Sunday, August 12, 2018

Will the next Dodge Charger be a badge-engineered Alfa Romeo Giulia? Let’s assess the pros and cons

Front view split screen of Dodge Charger SRT and Alfa Romeo Giulia
FROM LEFT: Dodge Charger SRT and Alfa Romeo Giulia.
Photos: FCA US Media Website. 
The untimely loss of Sergio Marchionne is of course tragic—for his family, for FCA, and for the automotive industry.

Yet the true extent of his legacy in transforming the automaker he led may still lie ahead for us to see.

While listening to the most recent episode of the Motorweek podcast yesterday, I heard the panelists discussing a set of related automotive rumors that I had somehow missed: rumors about the design future of the Dodge Charger.

Presumably, this could affect Challenger as well, but that was not a direct topic of discussion.

One of the panelists remarked that “it’s about time” for a redesign of Charger, echoing a pervasive strain in critiques I’ve seen, in outlets like Jalopnik, about the current Dodge and Chrysler (what’s left of it) lineup.

Jalopnik has been especially harsh on Chrysler, using terms like “sad,” “tired,” and “old as hell” to describe the current generations of Charger, Avenger, the Chrysler 300 before its demise was made official, and even the Challenger.

My position on the Chrysler lineup may be described as somewhat contrarian. Yes, you can say that the lineup is retro. But to me, that, especially in the case of Dodge, is just what has given Chrysler such a special niche in the marketplace.

When it comes to Mopar, my take has always been that the brand has been about a purity of raw power, not about pretty cars. Think of the old-school examples of Mopar muscle of the 60s and 70s—the Chargers, Challengers, Road Runners, Super Bees, even Darts, Demons, Dusters, and Swingers.

Compared to the likes of Mustang, Camaro, and even GTO, the lines of Mopar muscle cars were pure, clean, simple and, arguably, masculine. For many, myself included, the virtue of this design language has become fully clear only with time. It’s a design language that, in hindsight, has aged remarkably well. For decades, I tended to under-rate Mopar muscle cars or even scoff at them as wannabees and also-rans.

Yes, some folks were onto Mopar’s pure-power aesthetic when the cars were new. A young chap who, during the late 60s and early-to-mid 70s, opted for a new or lightly used Mopar muscle car rather than something like a Mustang, Camaro, or Firebird, was clearly looking for a mean, lean street machine rather than a chick magnet. To me, the current Charger and Challenger still capture a lot of that vibe. FCA, with their recent emphasis on the “sinister” element of their design language, seems all too aware of that.

Now, here’s what the Motorweek panelists I was listening to yesterday were talking about. A listener had emailed to ask them if they had any inside knowledge about the redesign of the Dodge Charger. The panelists said that FCA was still “not saying much” about the future of the Charger. They also referenced rumors that FCA has a vault full of sketches, designs and renderings of ideas for the next generations of Dodge, but to date has released nary even a tease.

STORED RECORDS:
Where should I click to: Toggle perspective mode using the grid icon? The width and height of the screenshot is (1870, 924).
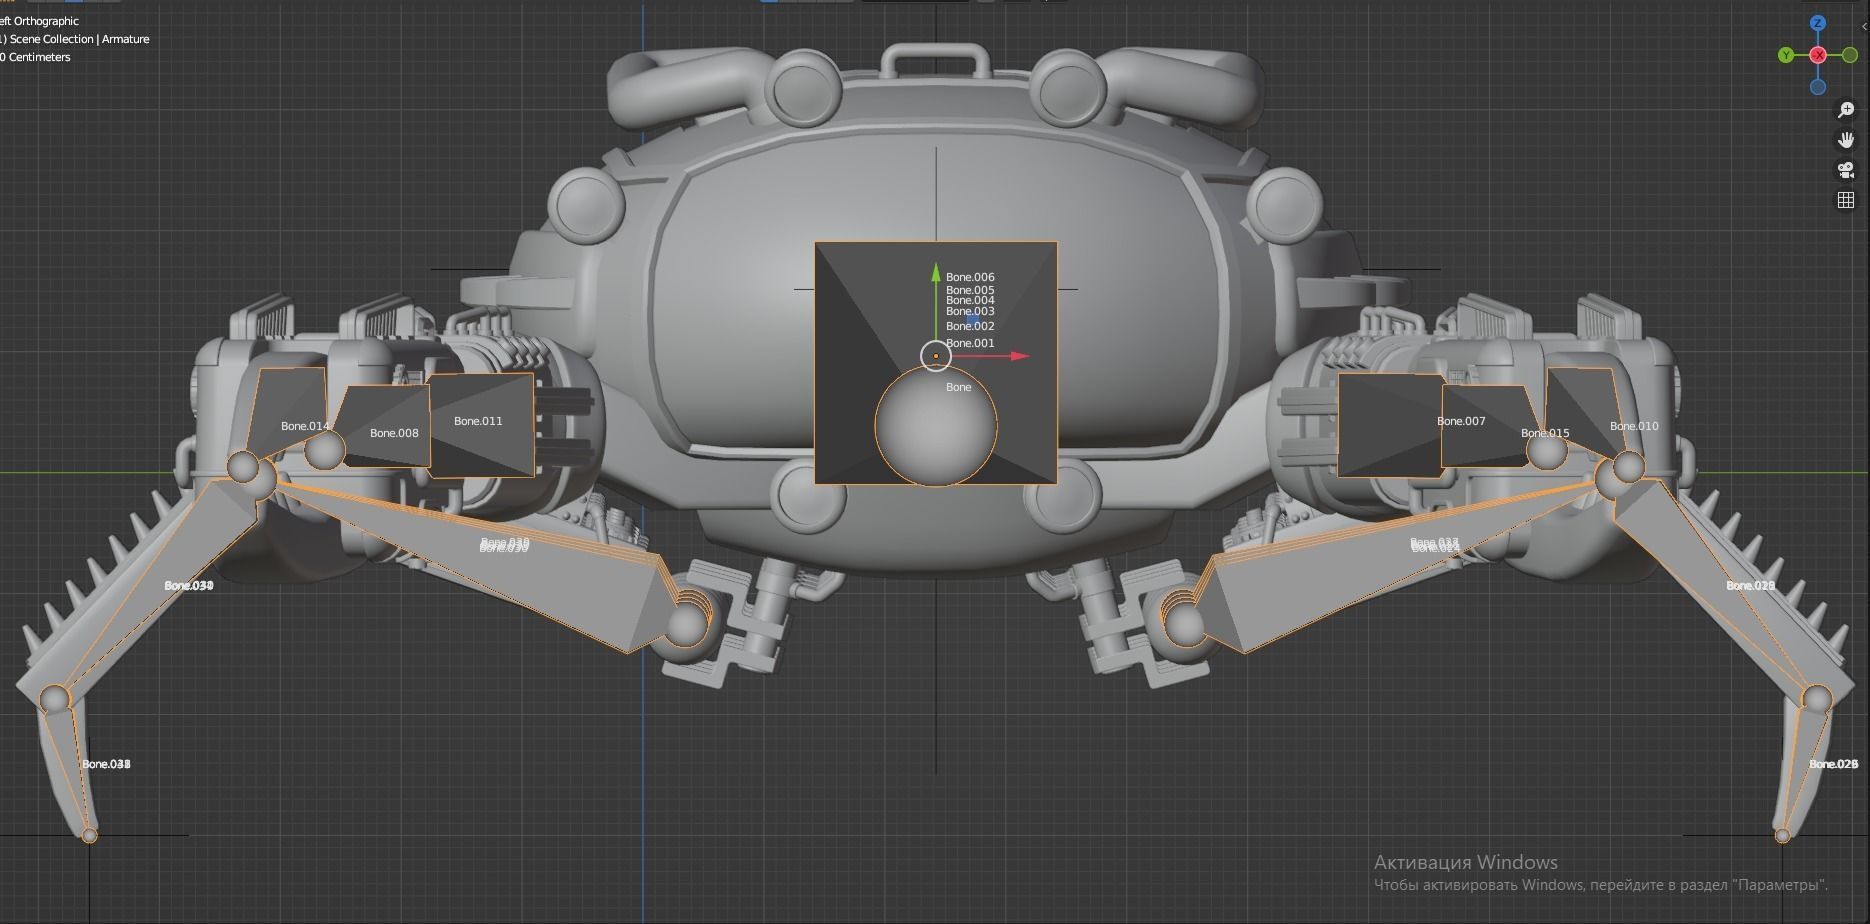click(1846, 199)
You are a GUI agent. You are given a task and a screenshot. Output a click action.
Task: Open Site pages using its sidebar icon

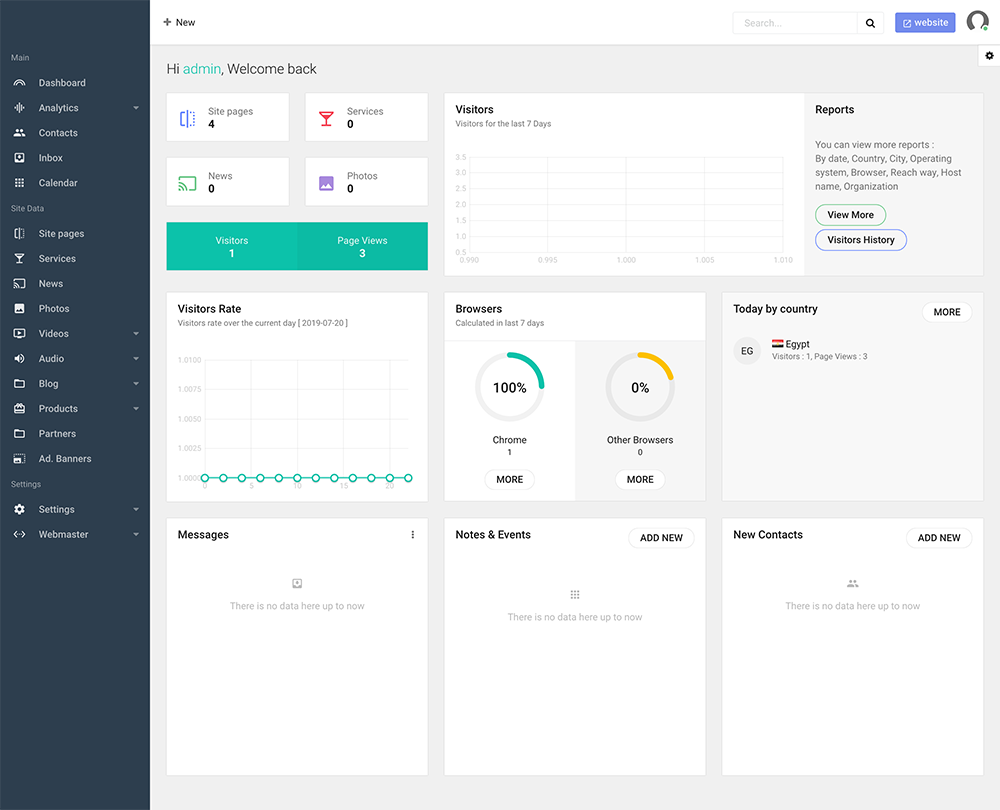click(x=22, y=233)
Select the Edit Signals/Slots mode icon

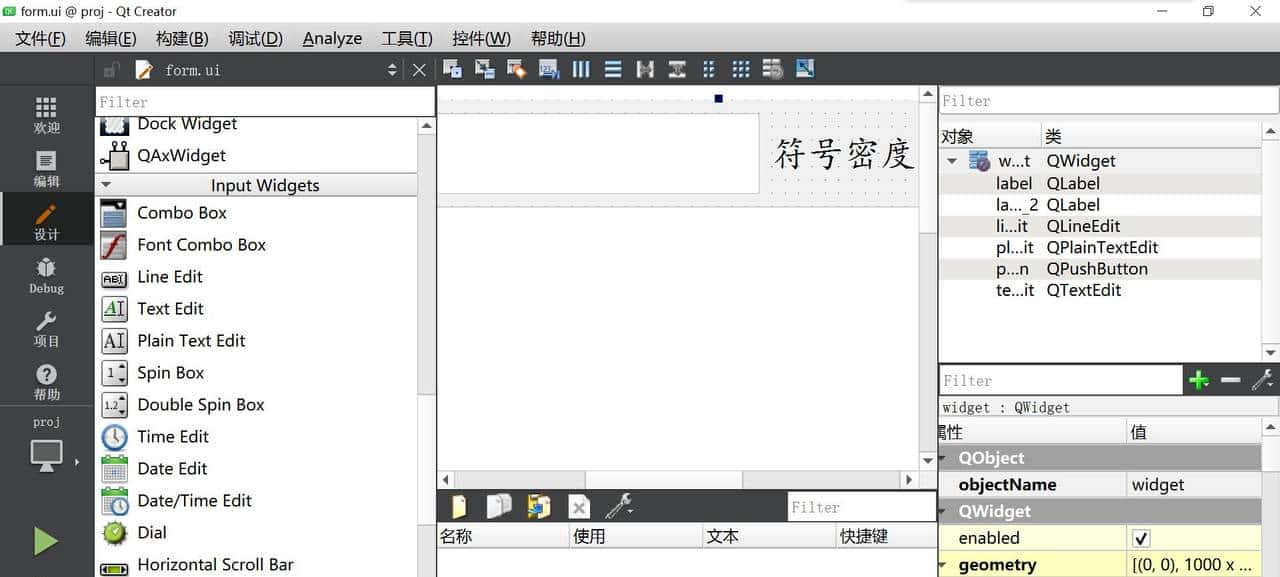484,69
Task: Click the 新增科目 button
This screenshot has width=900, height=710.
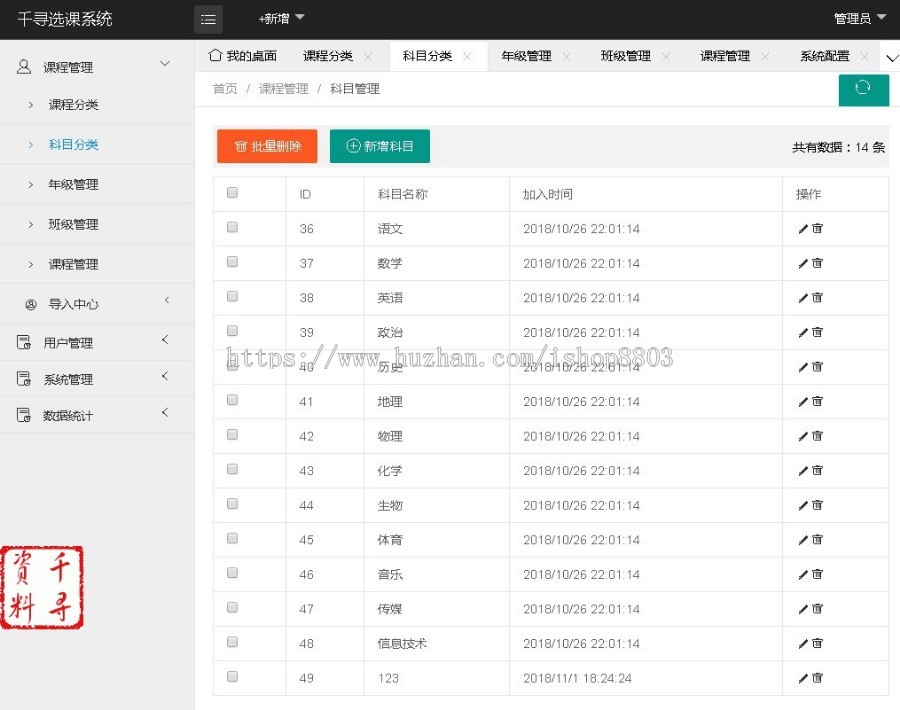Action: click(x=379, y=145)
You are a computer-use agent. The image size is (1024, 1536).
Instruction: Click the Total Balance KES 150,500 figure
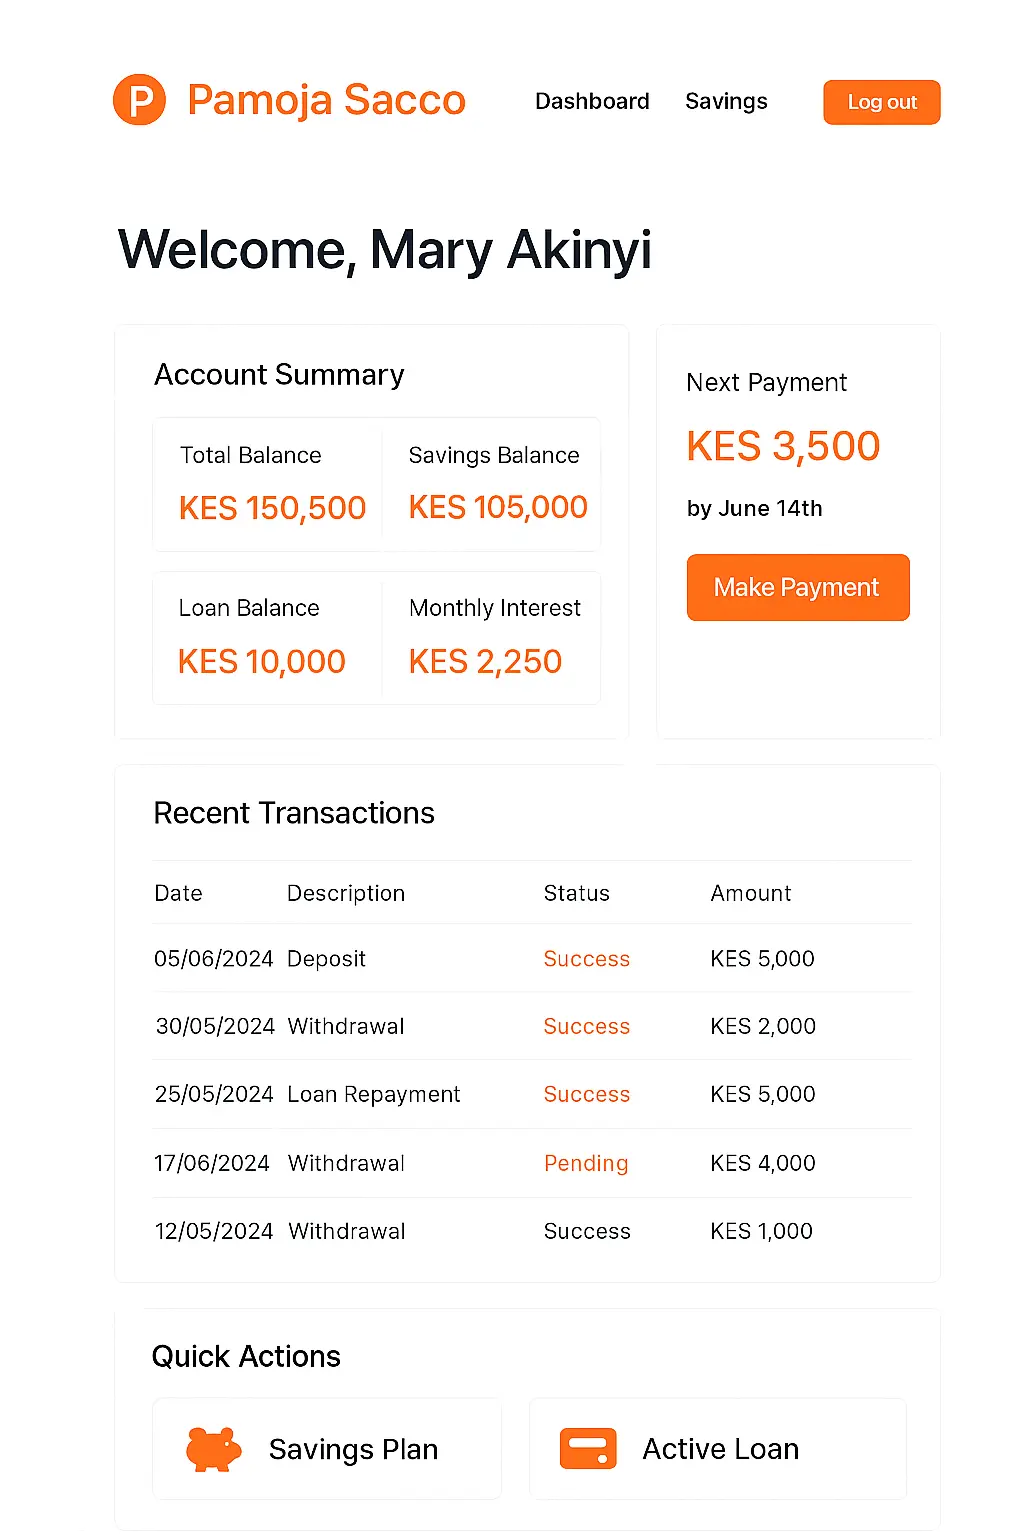[x=272, y=507]
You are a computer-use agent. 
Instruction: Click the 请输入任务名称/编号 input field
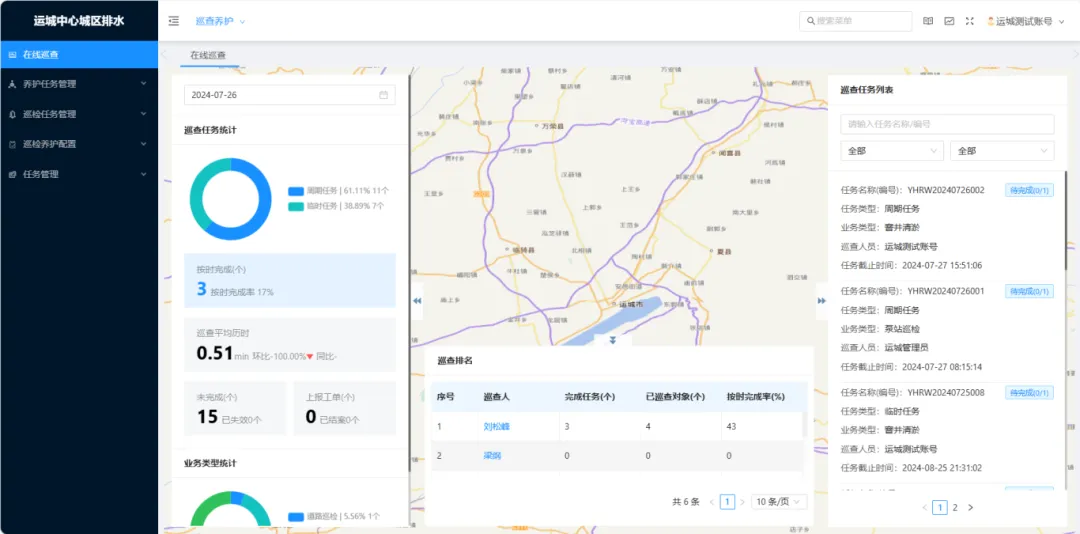pos(946,124)
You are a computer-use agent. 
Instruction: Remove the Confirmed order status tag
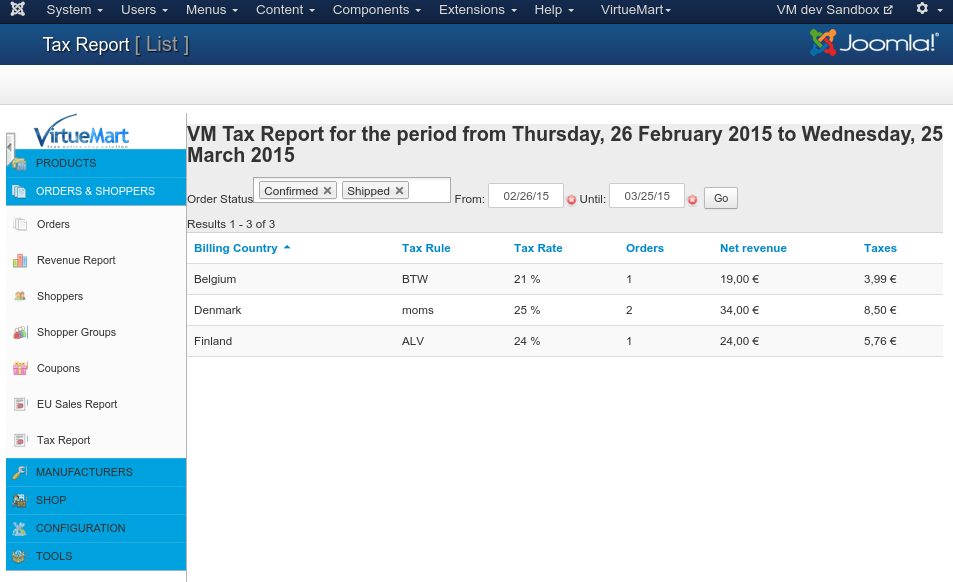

COMPLETE THE FOLLOWING:
1. Pull out every line of the records that contains the string "height".
2. Resume the article on the future of the Dodge Charger, starting right after its last sentence.

ANSWERS GIVEN:
1.
Where should I click to: Toggle perspective mode using the grid icon? The width and height of the screenshot is (1870, 924).
This screenshot has width=900, height=710.

2.
Also discussed were rumors that the next Charger would likely be Alfa-Giulia-based or maybe even Lamborghini-based. The Lamborghini scenario seems pretty far-fetched to me. While an Alfa-Romeo-based Charger seems like a reasonable possibility since Alfa Romeo is already among the more accessible—relatively, at least—Italian brands, one might expect FCA to be more protective of  Lamborghini’s differentiation, to maintain the value of its more exclusive cache.

Then again, don’t forget the precedent of the eyebrow-raising Jeep-like knobs and buttons on the Maserati Levante. But the Giulia scenario still seems much more plausible.

I really dig the Giulia. It’s a pretty exotic-looking sedan for the money, and I can’t wait to see the 2-door coupe version that is rumored to be on the way. When I’m ready for my next daily, perhaps two or three years from now, a used Giulia sedan—or its coupe sister if it’s been on the market long enough to have aged into a price range I’m willing to entertain—will almost certainly be on my shortlist. That said, so will a used Charger.

So how about a Giulia-based Charger? Would that be the best of both worlds? Maybe, but I’m really of two minds about the idea. On the one hand, being a fan of the Giulia, the idea intrigues me. Yet another part of me would be saddened to see Dodge move away from the pure American-muscle vibe that the current-generation of Challenger and Charger have been able to maintain.

But let’s face it. No matter how much part of me might sympathize with the idea of trying to tariff our way back to some mythical glory days of Detroit-built “pure-American” iron, those who point to the reality of today’s global automotive industry have a strong point. And there is a clear European and British influence on some of today’s best American cars.

Consider the impact, for example, of the Callum brothers on the Ford of today. Look at the basic shape similarities, from some angles, at least, between the current-generation Mustang and the Jaguar F-type (I have angered both Jaguar enthusiasts and Ford enthusiasts with comments about that, but I insist that, when looked at with an impartial eye, it’s true). And, for that matter, look at the shape similarities between the Mustang and the Audi A5 Coupe. International cross-fertilization of design language has a clear impact on what we see in both American cars and imports today.

And, truth be told, it’s really nothing new. The first generations of both Ford Thunderbird and Chevrolet Corvette are openly acknowledged to have been inspired by British and European sports cars. In fact, if you look at the entire oeuvre of a designer like GM’s Bill Mitchell, the European influence is clear on vehicles as varied as Corvette and Riviera. Mitchell’s protégé Bill Porter, furthermore, was instrumental in integrating a more ponton-based look into the Buicks of the 90s, and you can still see elements of that design language in Buick’s current lineup.

So where does all this leave us with the idea of a Giulia-based Dodge Charger—or, dare we even bring it up, a Giulia-coupe-based Dodge Challenger?

At the very least, I want to see some concept cars. And knowing FCA’s PR idiosyncrasies,  if anything along these lines is truly afoot, we can almost certainly expect at least some tiny teasers—a snip of grille here, a glimpse of fender there, like a coy flash of thigh from a slit skirt—to start showing up soon.